Problem requirements: Beginning with the line that contains "Image resolution: width=1200" and ending with the last line of the records, write out each line exactly and omit the pictures.

Materials provided:
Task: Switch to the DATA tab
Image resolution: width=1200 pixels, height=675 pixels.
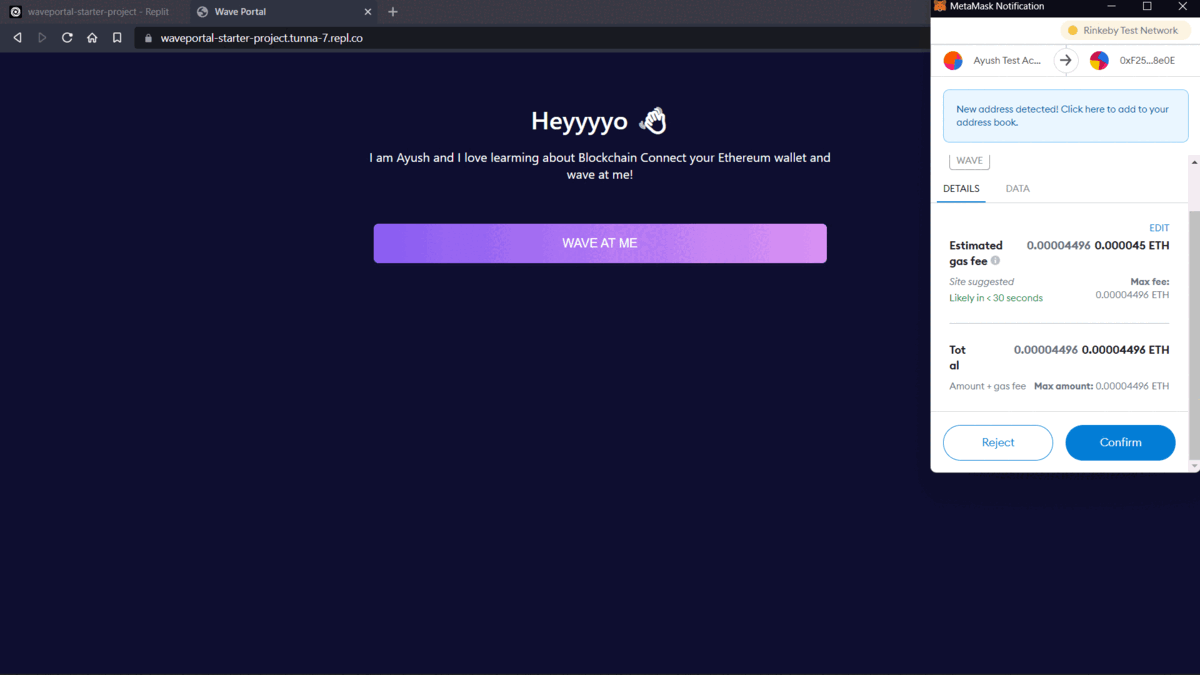Action: point(1017,188)
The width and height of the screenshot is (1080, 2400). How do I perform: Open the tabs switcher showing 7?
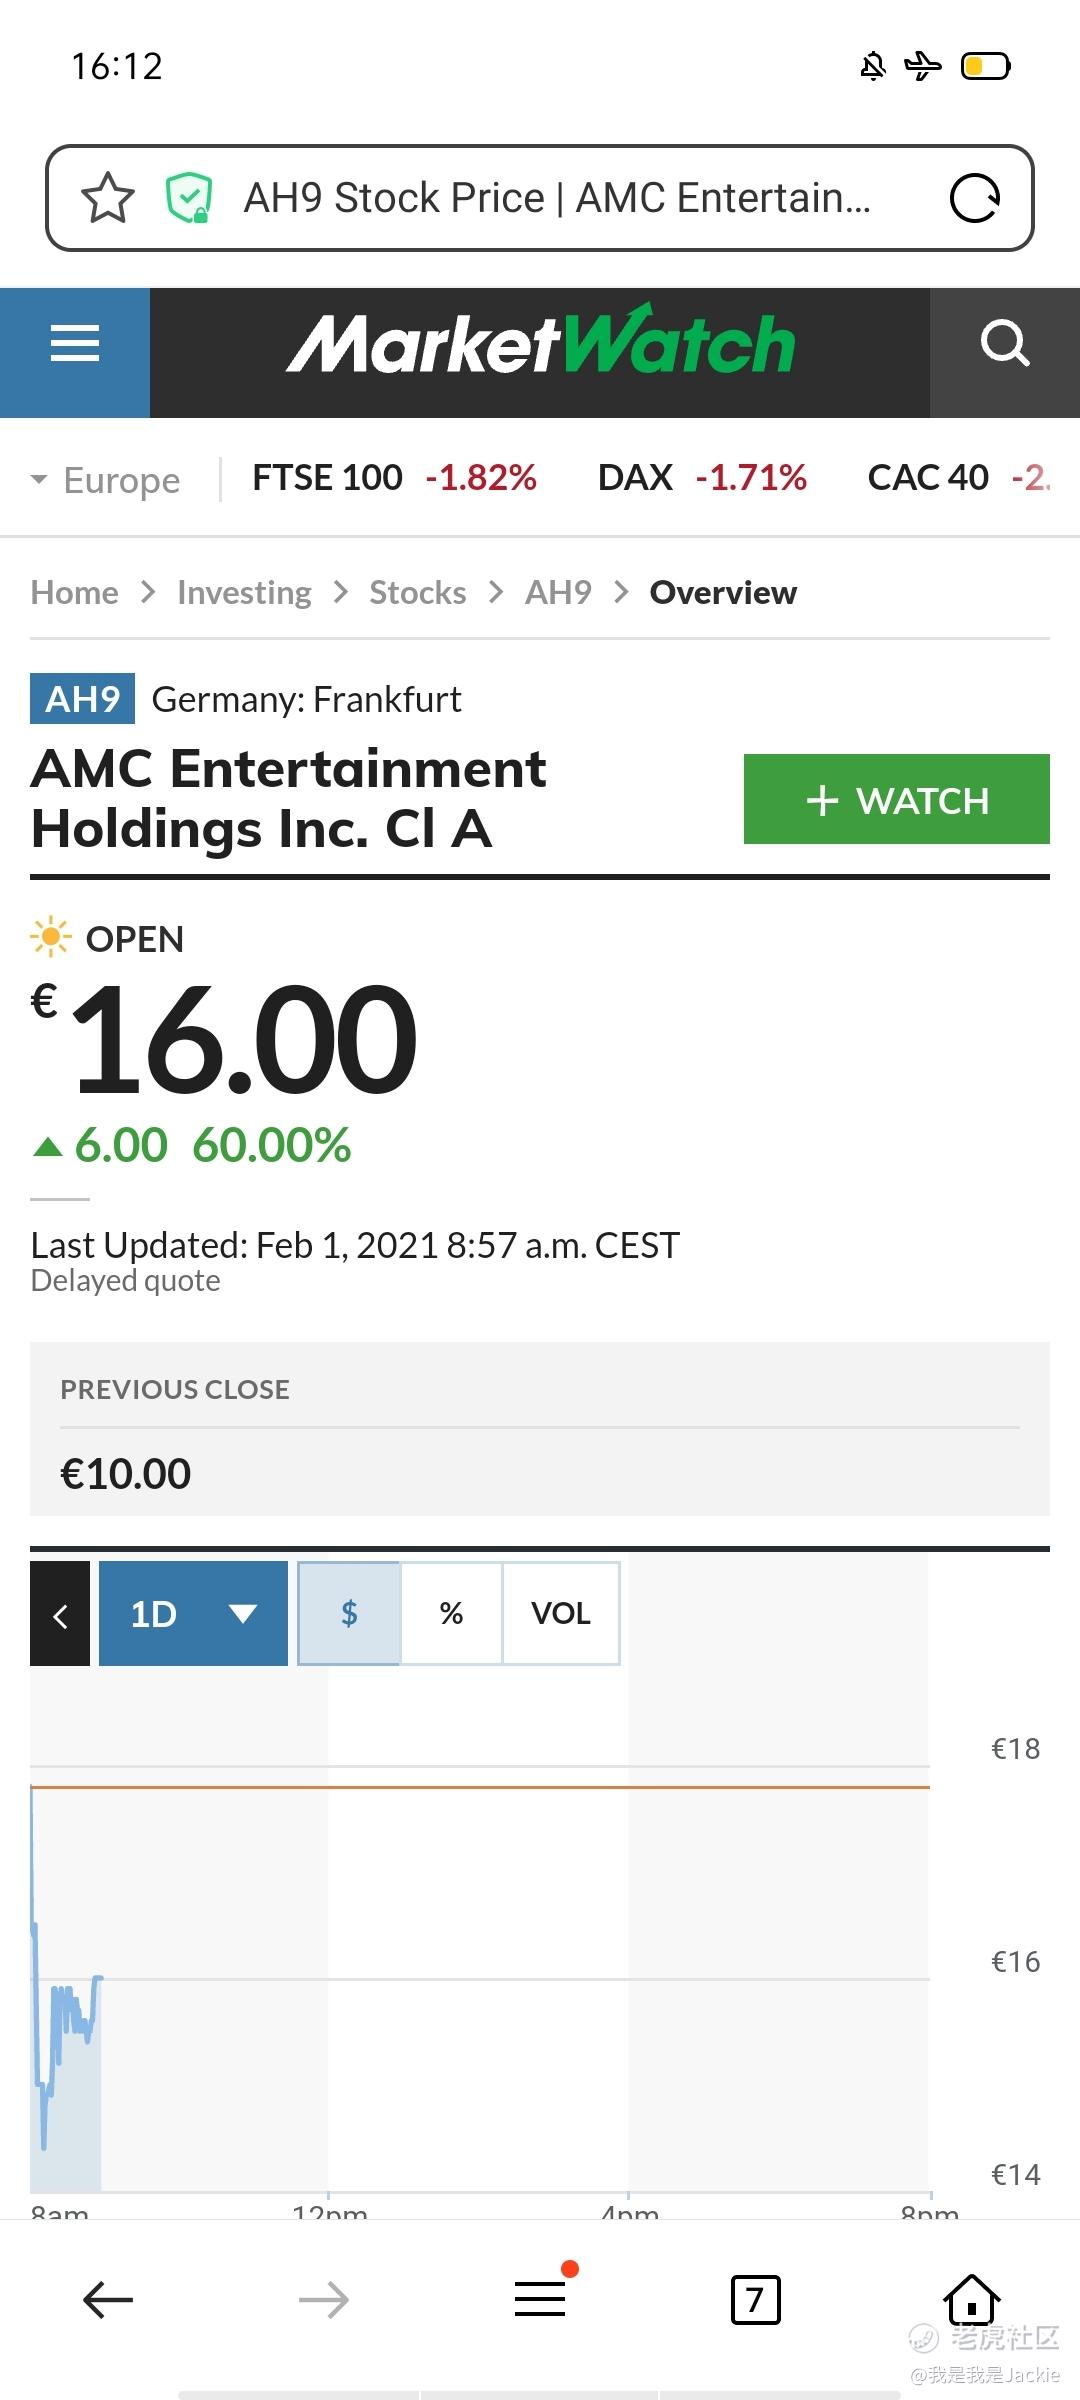click(x=756, y=2300)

Answer box:
Image resolution: width=1200 pixels, height=675 pixels.
Action: point(1017,188)
The width and height of the screenshot is (1080, 2400). How do I perform: Open the tabs switcher showing 7?
click(x=756, y=2300)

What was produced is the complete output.